The summit also allowed GAGE to connect with members of unions at other universities, according to Maggie Weng (GRD ’24), who attended the summit.   

“GAGE was proud to be a contributing union that helped sponsor the summit, so our members were also able to attend the weekend sessions,” Weng wrote to The Hoya. “The summit generated a sense of solidarity with other higher ed labor unions, and it made me appreciate that the struggles we face at Georgetown are part of a larger dynamic that many people are fighting to change.”

The downward trend in public funding to universities has damaged the U.S. higher education structure, according to Tomasula.
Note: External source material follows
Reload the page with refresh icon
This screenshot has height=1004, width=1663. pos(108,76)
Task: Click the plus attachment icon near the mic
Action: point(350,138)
“Despite college-level education becoming more and more important for the U.S. workforce, fewer and fewer public funding is being invested in institutions of higher education,” Tomasula wrote. “Instead of state and federal governments funding higher education, the cost is put on individual students and their families and this is evident in tuition rates that have skyrocketed more than inflation and average salaries.”

In 2018, the federal government invested $149 billion in colleges and universities through federal student aid, grants and contracts, representing 3.6% of federal spending. In 2022, states allocated a combined $105.5 billion for higher education institutions. 

A lack of investment in higher education has created a cycle forcing many young people to take on student loan debt to attend college, according to Tomasula.  

HELU’s hope is to coordinate university union efforts and remain adaptive to changing demands, according to Williams.

“We are an organization of organizations, so coordination takes transparency and coming together around shared values,” Williams wrote. “We are using the summit materials (where voting member unions shaped a path forward based on our continued commitment to our vision platform and agreement around the 3 core program areas) to shape an organizational structure. And we continue to get feedback from member organizations. It is a work in progress.”

Connecting in spaces like this summit provide inspiration for collective change, according to Weng.

“I think collective spaces like the HELU summit are a really great way to reinforce what we’ve all found to be true from union work: our voices are stronger together than apart,” Weng wrote. “Change comes from bringing people together and putting all of our individual efforts into something much larger to break down insurmountable problems into attainable goals.”